The listing below is to be output in its exact form.

# # # #

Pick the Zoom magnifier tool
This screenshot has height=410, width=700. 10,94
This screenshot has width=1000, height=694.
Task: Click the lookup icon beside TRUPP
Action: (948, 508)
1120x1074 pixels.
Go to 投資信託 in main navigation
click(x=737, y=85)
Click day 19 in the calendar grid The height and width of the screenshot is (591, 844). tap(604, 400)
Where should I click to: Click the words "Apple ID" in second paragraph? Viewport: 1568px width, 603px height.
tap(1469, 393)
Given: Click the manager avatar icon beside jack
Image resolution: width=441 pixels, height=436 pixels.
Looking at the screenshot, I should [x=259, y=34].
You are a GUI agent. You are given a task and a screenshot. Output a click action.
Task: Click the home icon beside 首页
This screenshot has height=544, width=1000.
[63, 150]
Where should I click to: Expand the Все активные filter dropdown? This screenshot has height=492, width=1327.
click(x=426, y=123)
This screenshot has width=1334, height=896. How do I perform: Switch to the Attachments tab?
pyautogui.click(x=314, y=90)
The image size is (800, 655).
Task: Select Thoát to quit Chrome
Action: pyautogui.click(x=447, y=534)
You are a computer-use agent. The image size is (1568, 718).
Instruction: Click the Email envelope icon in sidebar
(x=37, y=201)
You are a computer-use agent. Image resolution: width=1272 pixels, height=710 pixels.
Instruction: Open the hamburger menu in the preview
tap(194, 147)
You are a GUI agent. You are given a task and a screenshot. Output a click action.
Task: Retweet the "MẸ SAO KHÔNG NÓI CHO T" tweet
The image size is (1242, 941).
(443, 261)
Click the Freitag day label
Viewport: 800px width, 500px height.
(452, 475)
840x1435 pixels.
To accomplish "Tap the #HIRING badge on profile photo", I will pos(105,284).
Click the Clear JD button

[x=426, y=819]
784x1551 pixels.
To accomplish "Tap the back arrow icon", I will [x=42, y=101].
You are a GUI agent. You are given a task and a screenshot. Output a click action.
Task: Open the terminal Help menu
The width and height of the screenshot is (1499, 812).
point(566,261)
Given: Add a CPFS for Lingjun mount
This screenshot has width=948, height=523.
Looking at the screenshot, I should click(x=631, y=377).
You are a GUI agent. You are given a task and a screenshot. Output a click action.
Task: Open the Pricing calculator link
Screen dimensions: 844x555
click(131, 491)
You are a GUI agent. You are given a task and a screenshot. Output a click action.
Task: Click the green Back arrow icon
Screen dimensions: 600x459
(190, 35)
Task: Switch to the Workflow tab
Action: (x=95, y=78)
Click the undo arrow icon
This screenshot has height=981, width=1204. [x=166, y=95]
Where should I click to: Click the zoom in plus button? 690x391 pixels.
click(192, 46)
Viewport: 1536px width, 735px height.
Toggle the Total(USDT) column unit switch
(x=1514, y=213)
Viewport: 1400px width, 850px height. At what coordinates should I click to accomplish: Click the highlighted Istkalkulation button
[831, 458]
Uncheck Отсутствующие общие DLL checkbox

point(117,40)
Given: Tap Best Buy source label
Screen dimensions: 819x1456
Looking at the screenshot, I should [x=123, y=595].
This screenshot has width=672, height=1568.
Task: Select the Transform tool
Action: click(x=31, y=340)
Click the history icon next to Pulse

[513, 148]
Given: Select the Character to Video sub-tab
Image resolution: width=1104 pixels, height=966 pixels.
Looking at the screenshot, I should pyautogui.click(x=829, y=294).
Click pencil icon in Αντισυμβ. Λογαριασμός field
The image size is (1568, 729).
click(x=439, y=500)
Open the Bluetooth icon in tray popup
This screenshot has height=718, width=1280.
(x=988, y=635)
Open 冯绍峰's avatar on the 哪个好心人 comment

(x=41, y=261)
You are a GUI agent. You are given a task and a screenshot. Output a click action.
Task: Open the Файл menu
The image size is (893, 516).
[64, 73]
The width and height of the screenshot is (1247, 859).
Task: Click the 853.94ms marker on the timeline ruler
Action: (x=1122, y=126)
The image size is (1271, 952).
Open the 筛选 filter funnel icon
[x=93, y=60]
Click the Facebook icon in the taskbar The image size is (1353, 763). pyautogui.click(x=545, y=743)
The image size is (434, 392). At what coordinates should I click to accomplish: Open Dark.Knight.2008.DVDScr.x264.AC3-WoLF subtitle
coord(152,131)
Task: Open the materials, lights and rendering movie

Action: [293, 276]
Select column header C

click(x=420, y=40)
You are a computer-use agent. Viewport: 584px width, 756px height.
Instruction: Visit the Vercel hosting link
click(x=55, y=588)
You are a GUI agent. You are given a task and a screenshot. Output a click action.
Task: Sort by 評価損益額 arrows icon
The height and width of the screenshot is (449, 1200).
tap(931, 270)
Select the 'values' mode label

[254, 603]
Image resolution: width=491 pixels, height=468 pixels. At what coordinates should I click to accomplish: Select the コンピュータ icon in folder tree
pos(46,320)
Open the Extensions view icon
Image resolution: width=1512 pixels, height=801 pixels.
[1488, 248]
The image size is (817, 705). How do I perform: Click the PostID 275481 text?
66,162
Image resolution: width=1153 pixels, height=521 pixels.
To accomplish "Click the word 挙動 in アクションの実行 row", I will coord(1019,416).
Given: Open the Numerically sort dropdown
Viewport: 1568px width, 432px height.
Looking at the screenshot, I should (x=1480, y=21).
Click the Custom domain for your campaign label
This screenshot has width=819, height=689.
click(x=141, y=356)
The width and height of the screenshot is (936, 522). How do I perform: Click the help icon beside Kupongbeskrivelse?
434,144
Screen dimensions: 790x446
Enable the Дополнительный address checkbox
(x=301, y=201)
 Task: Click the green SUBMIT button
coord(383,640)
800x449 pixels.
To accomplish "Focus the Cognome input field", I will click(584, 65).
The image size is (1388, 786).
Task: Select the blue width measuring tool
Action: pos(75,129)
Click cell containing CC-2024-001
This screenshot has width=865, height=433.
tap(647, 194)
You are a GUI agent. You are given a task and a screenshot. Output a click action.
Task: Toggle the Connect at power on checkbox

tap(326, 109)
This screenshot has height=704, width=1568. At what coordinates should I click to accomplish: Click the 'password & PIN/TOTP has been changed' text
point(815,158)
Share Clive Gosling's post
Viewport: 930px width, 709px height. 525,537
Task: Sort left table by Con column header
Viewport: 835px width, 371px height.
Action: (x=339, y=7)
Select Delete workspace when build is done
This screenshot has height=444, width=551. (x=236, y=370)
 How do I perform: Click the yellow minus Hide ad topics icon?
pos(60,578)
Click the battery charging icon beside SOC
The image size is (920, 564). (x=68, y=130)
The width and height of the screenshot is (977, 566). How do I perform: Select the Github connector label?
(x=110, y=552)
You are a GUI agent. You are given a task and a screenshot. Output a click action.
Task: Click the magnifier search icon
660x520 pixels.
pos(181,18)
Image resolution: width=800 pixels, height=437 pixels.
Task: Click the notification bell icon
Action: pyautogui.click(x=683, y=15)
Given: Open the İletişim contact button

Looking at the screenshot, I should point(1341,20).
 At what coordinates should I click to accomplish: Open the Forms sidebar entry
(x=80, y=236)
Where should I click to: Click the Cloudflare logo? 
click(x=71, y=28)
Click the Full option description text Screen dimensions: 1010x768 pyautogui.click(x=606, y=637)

# # # #

* _Answer area_:
Pick the Zoom magnifier tool
This screenshot has height=410, width=700. 10,94
This screenshot has width=1000, height=694.
Task: Click the lookup icon beside TRUPP
Action: (948, 508)
1120x1074 pixels.
Go to 投資信託 in main navigation
click(x=737, y=85)
Click day 19 in the calendar grid The height and width of the screenshot is (591, 844). tap(604, 400)
Where should I click to: Click the words "Apple ID" in second paragraph? Viewport: 1568px width, 603px height.
tap(1469, 393)
Given: Click the manager avatar icon beside jack
Image resolution: width=441 pixels, height=436 pixels.
Looking at the screenshot, I should [x=259, y=34].
You are a GUI agent. You are given a task and a screenshot. Output a click action.
Task: Click the home icon beside 首页
This screenshot has height=544, width=1000.
[63, 150]
Where should I click to: Expand the Все активные filter dropdown? This screenshot has height=492, width=1327.
click(x=426, y=123)
This screenshot has width=1334, height=896. How do I perform: Switch to the Attachments tab?
pyautogui.click(x=314, y=90)
The image size is (800, 655).
Task: Select Thoát to quit Chrome
Action: pyautogui.click(x=447, y=534)
You are a computer-use agent. The image size is (1568, 718).
Instruction: Click the Email envelope icon in sidebar
(x=37, y=201)
You are a computer-use agent. Image resolution: width=1272 pixels, height=710 pixels.
Instruction: Open the hamburger menu in the preview
tap(194, 147)
You are a GUI agent. You are given a task and a screenshot. Output a click action.
Task: Retweet the "MẸ SAO KHÔNG NÓI CHO T" tweet
The image size is (1242, 941).
(443, 261)
Click the Freitag day label
Viewport: 800px width, 500px height.
(452, 475)
840x1435 pixels.
To accomplish "Tap the #HIRING badge on profile photo", I will pos(105,284).
Click the Clear JD button

[x=426, y=819]
784x1551 pixels.
To accomplish "Tap the back arrow icon", I will [x=42, y=101].
You are a GUI agent. You are given a task and a screenshot. Output a click action.
Task: Open the terminal Help menu
The width and height of the screenshot is (1499, 812).
point(566,261)
Given: Add a CPFS for Lingjun mount
This screenshot has width=948, height=523.
Looking at the screenshot, I should click(x=631, y=377).
You are a GUI agent. You are given a task and a screenshot. Output a click action.
Task: Open the Pricing calculator link
Screen dimensions: 844x555
click(131, 491)
You are a GUI agent. You are given a task and a screenshot. Output a click action.
Task: Click the green Back arrow icon
Screen dimensions: 600x459
(190, 35)
Task: Switch to the Workflow tab
Action: (x=95, y=78)
Click the undo arrow icon
This screenshot has height=981, width=1204. [x=166, y=95]
Where should I click to: Click the zoom in plus button? 690x391 pixels.
click(192, 46)
Viewport: 1536px width, 735px height.
Toggle the Total(USDT) column unit switch
(x=1514, y=213)
Viewport: 1400px width, 850px height. At what coordinates should I click to accomplish: Click the highlighted Istkalkulation button
[831, 458]
Uncheck Отсутствующие общие DLL checkbox

point(117,40)
Given: Tap Best Buy source label
Screen dimensions: 819x1456
Looking at the screenshot, I should [x=123, y=595].
This screenshot has width=672, height=1568.
Task: Select the Transform tool
Action: click(x=31, y=340)
Click the history icon next to Pulse

[513, 148]
Given: Select the Character to Video sub-tab
Image resolution: width=1104 pixels, height=966 pixels.
Looking at the screenshot, I should pyautogui.click(x=829, y=294).
Click pencil icon in Αντισυμβ. Λογαριασμός field
The image size is (1568, 729).
click(x=439, y=500)
Open the Bluetooth icon in tray popup
This screenshot has height=718, width=1280.
(x=988, y=635)
Open 冯绍峰's avatar on the 哪个好心人 comment

(x=41, y=261)
You are a GUI agent. You are given a task and a screenshot. Output a click action.
Task: Open the Файл menu
The image size is (893, 516).
[64, 73]
The width and height of the screenshot is (1247, 859).
Task: Click the 853.94ms marker on the timeline ruler
Action: (x=1122, y=126)
The image size is (1271, 952).
Open the 筛选 filter funnel icon
[x=93, y=60]
Click the Facebook icon in the taskbar The image size is (1353, 763). pyautogui.click(x=545, y=743)
The image size is (434, 392). At what coordinates should I click to accomplish: Open Dark.Knight.2008.DVDScr.x264.AC3-WoLF subtitle
coord(152,131)
Task: Open the materials, lights and rendering movie

Action: [293, 276]
Select column header C

click(x=420, y=40)
You are a computer-use agent. Viewport: 584px width, 756px height.
Instruction: Visit the Vercel hosting link
click(x=55, y=588)
You are a GUI agent. You are given a task and a screenshot. Output a click action.
Task: Sort by 評価損益額 arrows icon
The height and width of the screenshot is (449, 1200).
tap(931, 270)
Select the 'values' mode label

[254, 603]
Image resolution: width=491 pixels, height=468 pixels. At what coordinates should I click to accomplish: Select the コンピュータ icon in folder tree
pos(46,320)
Open the Extensions view icon
Image resolution: width=1512 pixels, height=801 pixels.
[1488, 248]
The image size is (817, 705). How do I perform: Click the PostID 275481 text?
66,162
Image resolution: width=1153 pixels, height=521 pixels.
To accomplish "Click the word 挙動 in アクションの実行 row", I will coord(1019,416).
Given: Open the Numerically sort dropdown
Viewport: 1568px width, 432px height.
Looking at the screenshot, I should (x=1480, y=21).
Click the Custom domain for your campaign label
This screenshot has width=819, height=689.
click(x=141, y=356)
The width and height of the screenshot is (936, 522). How do I perform: Click the help icon beside Kupongbeskrivelse?
434,144
Screen dimensions: 790x446
Enable the Дополнительный address checkbox
(x=301, y=201)
 Task: Click the green SUBMIT button
coord(383,640)
800x449 pixels.
To accomplish "Focus the Cognome input field", I will click(584, 65).
The image size is (1388, 786).
Task: Select the blue width measuring tool
Action: pos(75,129)
Click cell containing CC-2024-001
This screenshot has width=865, height=433.
tap(647, 194)
You are a GUI agent. You are given a task and a screenshot. Output a click action.
Task: Toggle the Connect at power on checkbox

tap(326, 109)
This screenshot has height=704, width=1568. At what coordinates should I click to accomplish: Click the 'password & PIN/TOTP has been changed' text
point(815,158)
Share Clive Gosling's post
Viewport: 930px width, 709px height. 525,537
Task: Sort left table by Con column header
Viewport: 835px width, 371px height.
Action: (x=339, y=7)
Select Delete workspace when build is done
This screenshot has height=444, width=551. (x=236, y=370)
 How do I perform: Click the yellow minus Hide ad topics icon?
pos(60,578)
Click the battery charging icon beside SOC
The image size is (920, 564). (x=68, y=130)
The width and height of the screenshot is (977, 566). How do I perform: Select the Github connector label?
(x=110, y=552)
You are a GUI agent. You are given a task and a screenshot. Output a click action.
Task: Click the magnifier search icon
660x520 pixels.
pos(181,18)
Image resolution: width=800 pixels, height=437 pixels.
Task: Click the notification bell icon
Action: pyautogui.click(x=683, y=15)
Given: Open the İletişim contact button

Looking at the screenshot, I should point(1341,20).
 At what coordinates should I click to accomplish: Open the Forms sidebar entry
(x=80, y=236)
Where should I click to: Click the Cloudflare logo? 
click(x=71, y=28)
Click the Full option description text Screen dimensions: 1010x768 pyautogui.click(x=606, y=637)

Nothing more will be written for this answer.